◆ Stored data ◆

====================

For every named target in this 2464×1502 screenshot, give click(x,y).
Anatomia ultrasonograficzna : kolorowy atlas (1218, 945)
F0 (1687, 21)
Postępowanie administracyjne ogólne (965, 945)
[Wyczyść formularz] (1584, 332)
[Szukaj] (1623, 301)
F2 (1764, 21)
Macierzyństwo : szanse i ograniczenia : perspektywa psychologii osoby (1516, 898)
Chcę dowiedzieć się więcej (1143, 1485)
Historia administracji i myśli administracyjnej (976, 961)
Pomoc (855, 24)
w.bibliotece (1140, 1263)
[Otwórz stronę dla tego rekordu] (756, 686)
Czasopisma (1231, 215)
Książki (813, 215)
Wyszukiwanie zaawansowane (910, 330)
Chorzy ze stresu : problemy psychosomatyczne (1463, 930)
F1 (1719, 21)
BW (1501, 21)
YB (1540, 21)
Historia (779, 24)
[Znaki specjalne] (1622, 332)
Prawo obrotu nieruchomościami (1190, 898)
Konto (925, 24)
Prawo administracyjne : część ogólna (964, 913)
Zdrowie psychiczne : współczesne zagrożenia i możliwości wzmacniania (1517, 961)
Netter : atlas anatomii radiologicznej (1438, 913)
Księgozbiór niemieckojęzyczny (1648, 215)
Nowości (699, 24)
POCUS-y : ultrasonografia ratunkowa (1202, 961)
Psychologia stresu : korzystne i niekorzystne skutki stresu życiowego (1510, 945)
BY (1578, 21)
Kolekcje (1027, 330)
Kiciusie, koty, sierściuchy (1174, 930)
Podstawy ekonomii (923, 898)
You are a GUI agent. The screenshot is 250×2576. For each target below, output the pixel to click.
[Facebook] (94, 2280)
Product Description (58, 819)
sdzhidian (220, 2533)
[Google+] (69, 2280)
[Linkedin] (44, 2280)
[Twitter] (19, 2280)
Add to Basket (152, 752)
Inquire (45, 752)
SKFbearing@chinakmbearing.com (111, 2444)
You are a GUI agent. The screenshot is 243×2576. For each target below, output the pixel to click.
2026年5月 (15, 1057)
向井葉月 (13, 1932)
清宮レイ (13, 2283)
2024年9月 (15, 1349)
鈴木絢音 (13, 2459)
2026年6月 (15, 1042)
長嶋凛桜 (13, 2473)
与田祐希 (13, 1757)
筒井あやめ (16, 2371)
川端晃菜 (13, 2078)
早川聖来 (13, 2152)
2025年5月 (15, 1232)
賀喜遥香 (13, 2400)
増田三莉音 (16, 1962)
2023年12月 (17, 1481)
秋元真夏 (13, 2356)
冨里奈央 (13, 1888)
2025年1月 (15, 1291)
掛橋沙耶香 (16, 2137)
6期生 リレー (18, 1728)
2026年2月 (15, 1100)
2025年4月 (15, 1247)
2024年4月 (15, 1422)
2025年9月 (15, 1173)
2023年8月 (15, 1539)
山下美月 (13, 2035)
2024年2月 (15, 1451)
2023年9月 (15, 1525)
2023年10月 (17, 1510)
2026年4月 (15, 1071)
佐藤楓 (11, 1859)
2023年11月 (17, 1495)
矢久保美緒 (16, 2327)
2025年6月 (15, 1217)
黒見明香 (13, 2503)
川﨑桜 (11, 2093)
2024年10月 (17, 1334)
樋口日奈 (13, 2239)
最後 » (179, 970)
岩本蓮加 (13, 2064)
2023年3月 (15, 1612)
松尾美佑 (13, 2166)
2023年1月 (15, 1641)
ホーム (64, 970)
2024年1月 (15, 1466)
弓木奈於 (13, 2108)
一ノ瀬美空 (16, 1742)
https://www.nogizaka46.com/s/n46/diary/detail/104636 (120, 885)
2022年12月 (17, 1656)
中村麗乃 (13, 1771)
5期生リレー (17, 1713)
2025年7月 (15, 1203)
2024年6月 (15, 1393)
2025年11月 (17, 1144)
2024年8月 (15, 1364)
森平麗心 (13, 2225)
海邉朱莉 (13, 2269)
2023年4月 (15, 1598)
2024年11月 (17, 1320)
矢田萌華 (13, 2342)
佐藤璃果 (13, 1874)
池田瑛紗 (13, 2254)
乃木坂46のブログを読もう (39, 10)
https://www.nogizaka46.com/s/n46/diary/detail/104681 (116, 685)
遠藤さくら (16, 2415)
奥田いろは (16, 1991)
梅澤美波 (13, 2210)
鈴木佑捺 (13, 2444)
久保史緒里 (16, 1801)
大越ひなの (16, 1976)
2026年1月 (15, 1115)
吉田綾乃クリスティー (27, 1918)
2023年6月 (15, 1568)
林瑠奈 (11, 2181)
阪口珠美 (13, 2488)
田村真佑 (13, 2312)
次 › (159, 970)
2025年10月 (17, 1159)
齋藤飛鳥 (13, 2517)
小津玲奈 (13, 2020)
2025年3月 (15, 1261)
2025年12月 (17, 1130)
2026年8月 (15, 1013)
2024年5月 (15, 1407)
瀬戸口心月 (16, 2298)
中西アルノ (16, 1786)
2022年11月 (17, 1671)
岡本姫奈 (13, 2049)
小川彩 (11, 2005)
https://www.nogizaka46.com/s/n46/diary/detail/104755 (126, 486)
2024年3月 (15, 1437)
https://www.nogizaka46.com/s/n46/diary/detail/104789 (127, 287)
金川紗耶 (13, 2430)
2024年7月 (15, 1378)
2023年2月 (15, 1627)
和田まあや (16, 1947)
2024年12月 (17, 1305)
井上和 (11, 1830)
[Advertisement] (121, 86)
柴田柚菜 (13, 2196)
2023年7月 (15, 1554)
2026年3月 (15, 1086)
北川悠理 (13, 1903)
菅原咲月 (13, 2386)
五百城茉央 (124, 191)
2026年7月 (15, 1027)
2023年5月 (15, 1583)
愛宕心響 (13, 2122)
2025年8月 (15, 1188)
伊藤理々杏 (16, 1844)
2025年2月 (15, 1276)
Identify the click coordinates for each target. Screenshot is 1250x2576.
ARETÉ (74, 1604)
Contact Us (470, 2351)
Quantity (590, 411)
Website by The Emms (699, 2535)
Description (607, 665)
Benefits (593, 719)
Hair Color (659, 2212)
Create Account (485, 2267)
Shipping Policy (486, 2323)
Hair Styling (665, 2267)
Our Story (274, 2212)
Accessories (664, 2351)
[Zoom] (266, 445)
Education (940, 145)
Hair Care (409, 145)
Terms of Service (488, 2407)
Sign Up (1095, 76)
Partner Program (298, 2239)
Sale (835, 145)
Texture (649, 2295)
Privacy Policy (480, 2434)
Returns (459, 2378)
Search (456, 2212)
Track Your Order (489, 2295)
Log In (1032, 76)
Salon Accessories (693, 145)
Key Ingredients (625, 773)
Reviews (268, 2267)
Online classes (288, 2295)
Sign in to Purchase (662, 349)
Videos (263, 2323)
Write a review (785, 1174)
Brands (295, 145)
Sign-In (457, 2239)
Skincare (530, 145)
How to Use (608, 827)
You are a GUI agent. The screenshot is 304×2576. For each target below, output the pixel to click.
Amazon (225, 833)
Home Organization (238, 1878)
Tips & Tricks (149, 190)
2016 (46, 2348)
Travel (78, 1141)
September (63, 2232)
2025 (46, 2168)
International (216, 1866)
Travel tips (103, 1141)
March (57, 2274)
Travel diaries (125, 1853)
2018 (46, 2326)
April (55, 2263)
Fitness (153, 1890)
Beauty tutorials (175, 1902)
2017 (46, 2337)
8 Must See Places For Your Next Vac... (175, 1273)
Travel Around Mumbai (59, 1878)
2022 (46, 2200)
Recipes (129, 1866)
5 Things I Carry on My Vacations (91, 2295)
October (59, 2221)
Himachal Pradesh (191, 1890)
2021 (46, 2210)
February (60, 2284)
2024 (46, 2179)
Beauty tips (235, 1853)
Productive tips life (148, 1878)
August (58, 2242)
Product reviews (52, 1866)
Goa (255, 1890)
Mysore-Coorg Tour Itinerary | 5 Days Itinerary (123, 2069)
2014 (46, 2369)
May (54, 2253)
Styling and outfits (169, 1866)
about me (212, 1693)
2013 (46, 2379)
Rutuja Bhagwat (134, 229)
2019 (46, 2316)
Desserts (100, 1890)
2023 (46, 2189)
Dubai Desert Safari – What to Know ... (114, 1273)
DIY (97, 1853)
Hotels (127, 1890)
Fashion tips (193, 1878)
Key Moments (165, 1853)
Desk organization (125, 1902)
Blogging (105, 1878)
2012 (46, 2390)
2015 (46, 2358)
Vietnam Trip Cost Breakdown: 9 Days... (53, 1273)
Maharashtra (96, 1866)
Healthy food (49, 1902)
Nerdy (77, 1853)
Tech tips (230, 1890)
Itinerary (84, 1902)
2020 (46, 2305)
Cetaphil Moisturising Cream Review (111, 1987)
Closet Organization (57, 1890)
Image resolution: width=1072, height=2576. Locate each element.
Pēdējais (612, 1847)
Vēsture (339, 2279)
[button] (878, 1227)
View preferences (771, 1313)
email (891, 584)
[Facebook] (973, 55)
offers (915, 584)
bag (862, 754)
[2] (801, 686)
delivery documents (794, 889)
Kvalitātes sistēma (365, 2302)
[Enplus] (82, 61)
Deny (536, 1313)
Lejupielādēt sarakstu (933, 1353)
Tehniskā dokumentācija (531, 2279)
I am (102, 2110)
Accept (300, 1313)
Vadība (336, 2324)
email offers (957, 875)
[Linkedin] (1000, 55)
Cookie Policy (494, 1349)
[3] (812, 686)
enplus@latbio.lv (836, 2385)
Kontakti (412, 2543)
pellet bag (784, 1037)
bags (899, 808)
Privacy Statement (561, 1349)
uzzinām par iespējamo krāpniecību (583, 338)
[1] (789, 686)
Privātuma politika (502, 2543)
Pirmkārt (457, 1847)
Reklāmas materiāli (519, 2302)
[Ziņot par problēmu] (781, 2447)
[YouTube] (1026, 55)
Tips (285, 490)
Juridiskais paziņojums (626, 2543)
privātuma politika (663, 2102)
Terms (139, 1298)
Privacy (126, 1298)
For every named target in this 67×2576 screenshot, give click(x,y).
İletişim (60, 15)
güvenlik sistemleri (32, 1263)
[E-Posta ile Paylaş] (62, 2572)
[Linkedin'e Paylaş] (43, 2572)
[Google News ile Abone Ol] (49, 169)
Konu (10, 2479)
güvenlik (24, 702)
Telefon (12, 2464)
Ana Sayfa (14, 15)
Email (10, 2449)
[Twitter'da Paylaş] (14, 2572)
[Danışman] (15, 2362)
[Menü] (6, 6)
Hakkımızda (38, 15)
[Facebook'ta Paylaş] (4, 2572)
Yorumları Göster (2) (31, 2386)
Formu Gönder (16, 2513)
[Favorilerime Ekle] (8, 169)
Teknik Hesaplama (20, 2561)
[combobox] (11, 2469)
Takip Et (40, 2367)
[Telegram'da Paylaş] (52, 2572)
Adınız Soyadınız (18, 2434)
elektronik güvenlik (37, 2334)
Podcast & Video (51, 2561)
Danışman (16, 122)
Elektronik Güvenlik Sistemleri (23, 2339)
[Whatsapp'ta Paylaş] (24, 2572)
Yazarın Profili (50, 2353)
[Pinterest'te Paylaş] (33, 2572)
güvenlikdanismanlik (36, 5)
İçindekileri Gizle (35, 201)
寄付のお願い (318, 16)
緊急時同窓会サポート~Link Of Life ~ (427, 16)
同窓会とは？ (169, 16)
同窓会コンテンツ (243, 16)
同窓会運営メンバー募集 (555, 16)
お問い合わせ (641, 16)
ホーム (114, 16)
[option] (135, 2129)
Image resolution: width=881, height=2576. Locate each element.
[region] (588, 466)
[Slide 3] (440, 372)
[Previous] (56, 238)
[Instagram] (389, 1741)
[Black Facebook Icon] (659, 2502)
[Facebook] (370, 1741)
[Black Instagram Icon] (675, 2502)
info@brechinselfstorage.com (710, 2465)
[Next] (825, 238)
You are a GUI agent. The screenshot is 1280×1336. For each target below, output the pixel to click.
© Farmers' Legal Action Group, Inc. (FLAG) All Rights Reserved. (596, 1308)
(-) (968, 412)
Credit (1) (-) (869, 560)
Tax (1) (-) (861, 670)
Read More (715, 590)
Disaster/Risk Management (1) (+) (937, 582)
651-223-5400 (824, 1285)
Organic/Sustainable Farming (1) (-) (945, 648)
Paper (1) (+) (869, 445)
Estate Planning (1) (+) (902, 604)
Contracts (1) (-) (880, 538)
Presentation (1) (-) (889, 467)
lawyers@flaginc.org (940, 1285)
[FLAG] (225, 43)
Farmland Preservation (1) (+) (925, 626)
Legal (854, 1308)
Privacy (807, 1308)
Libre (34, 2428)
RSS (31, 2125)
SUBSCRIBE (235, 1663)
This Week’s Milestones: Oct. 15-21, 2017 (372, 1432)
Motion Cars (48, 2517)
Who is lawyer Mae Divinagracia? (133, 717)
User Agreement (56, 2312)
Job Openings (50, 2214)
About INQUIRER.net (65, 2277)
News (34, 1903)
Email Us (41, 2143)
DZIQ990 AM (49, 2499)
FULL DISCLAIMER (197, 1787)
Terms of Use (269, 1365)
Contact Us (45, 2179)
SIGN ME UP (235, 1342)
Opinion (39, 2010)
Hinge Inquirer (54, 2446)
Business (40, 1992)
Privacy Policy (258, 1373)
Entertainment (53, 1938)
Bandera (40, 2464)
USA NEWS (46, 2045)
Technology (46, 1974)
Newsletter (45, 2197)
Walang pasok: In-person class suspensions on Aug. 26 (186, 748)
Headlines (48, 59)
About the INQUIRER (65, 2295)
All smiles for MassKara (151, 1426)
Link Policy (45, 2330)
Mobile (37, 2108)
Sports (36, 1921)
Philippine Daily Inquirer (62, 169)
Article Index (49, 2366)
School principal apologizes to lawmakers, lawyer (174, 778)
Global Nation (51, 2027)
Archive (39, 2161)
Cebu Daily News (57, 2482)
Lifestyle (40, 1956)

====================

Give the lines again, exactly as they stand, from the beginning of the data through the line with "F2 (1764, 21)".

◆ TASK SOLUTION ◆
For every named target in this 2464×1502 screenshot, give click(x,y).
Anatomia ultrasonograficzna : kolorowy atlas (1218, 945)
F0 (1687, 21)
Postępowanie administracyjne ogólne (965, 945)
[Wyczyść formularz] (1584, 332)
[Szukaj] (1623, 301)
F2 (1764, 21)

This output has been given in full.